Starting with v5.4.9 of Hackolade Studio, we support MongoDB FLE functionality, which is also known as In-Use Encryption.
Note: using Client-Side FLE alongside in-flight and at-rest encryption gives an end-to-end, complementary approach in building applications that provide a defense-in-depth security posture to address different threat models.
- In-flight encryption protects all data traversing the network, but does not encrypt data in-memory or at-rest.
- At-rest encryption protects all stored data, but does not encrypt data in-memory or in-flight.
- With client-side encryption, the most sensitive data never leaves applications in plain text. Fields that are encrypted client-side remain encrypted over the network, as they are being processed in database server memory, and at-rest in storage, backups, and logs.

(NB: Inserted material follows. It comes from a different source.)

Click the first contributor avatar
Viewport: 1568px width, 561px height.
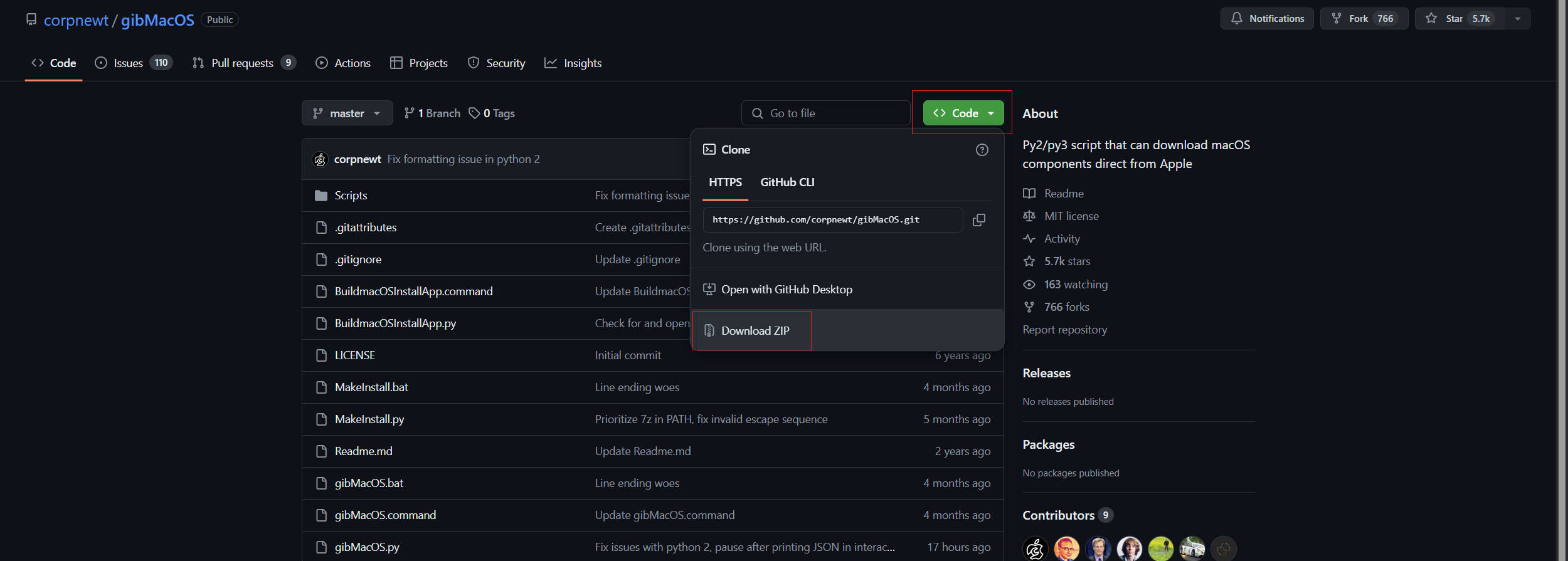click(1034, 548)
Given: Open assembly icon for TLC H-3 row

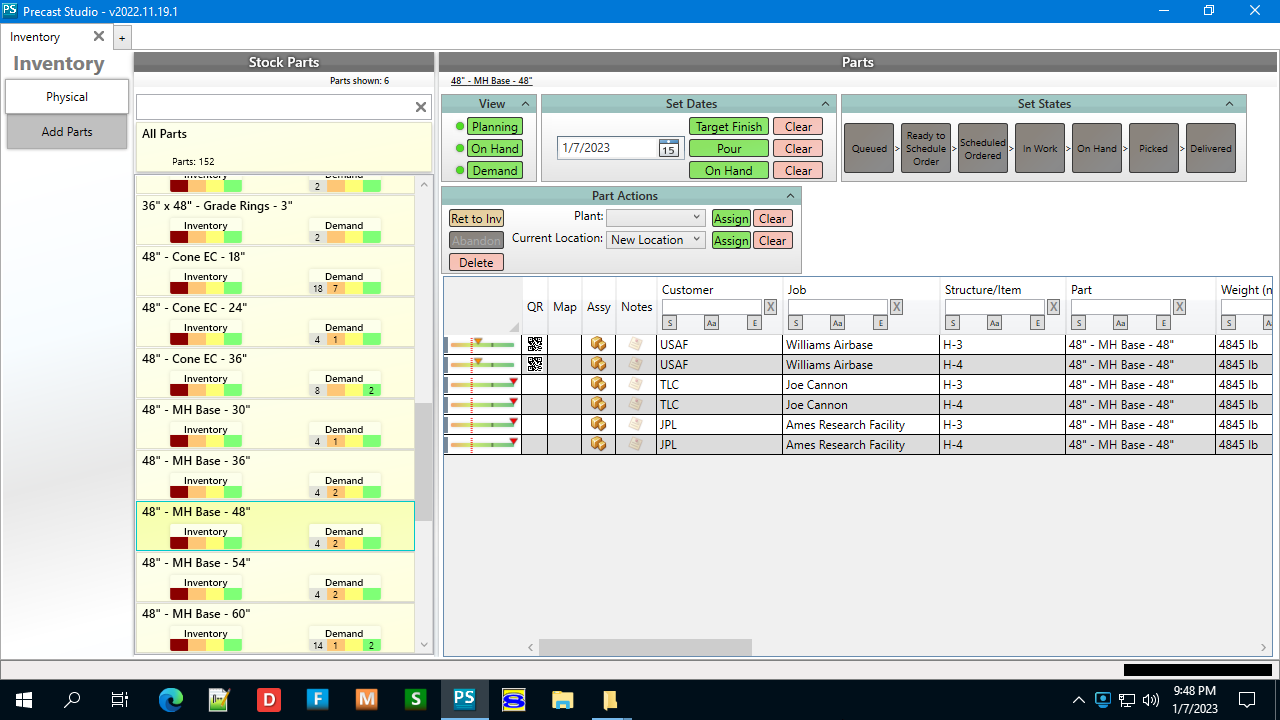Looking at the screenshot, I should click(598, 385).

As explained in this MongoDB page, consider the following document:
{
"name" : "John Doe",
"address" : {
"street" : "1234 Main Street",
"city" : "MongoDBVille",
"zip" : 99999
},
"phone" : "949-555-1212",
"ssn" : "123-45-6789"
}
With field-level encryption, sensitive information like the ssn and phone can be encrypted. Encrypted fields are stored as binary data with subtype 6
{
"name" : "John Doe",
"address" : {
"street" : "1234 Main Street",
"city" : "MongoDBVille",
"zip" : 99999
},
"phone" : BinData(6,"U2FsdGVkX1+CGIDGUnGgtS46+c7R5u17SwPDEmzyCbA="),
"ssn" : BinData(6,"AaloEw285E3AnfjP+r8ph2YCvMI1+rWzpZK97tV6iz0jx")
}
Note: While MongoDB calls this feature "Field-Level Encryption", the encryption can actually be applied at the collection level as well.
Watch an animation of the field-level encryption process, along with the following legend of the steps:
Enforcement strategies
Either server-side or client-side encryption can be used, or both. It is a good idea to have both server-side and client-side FLE because they complement each other. In case of a legacy client, or a misconfigured client, server-side FLE eliminates the possibility that any plain text is used to insert or update a document, when it was meant to be encrypted. Conversely, a single person with access to the database does not have the power to disconnect field-level encryption if it is also implemented client-side.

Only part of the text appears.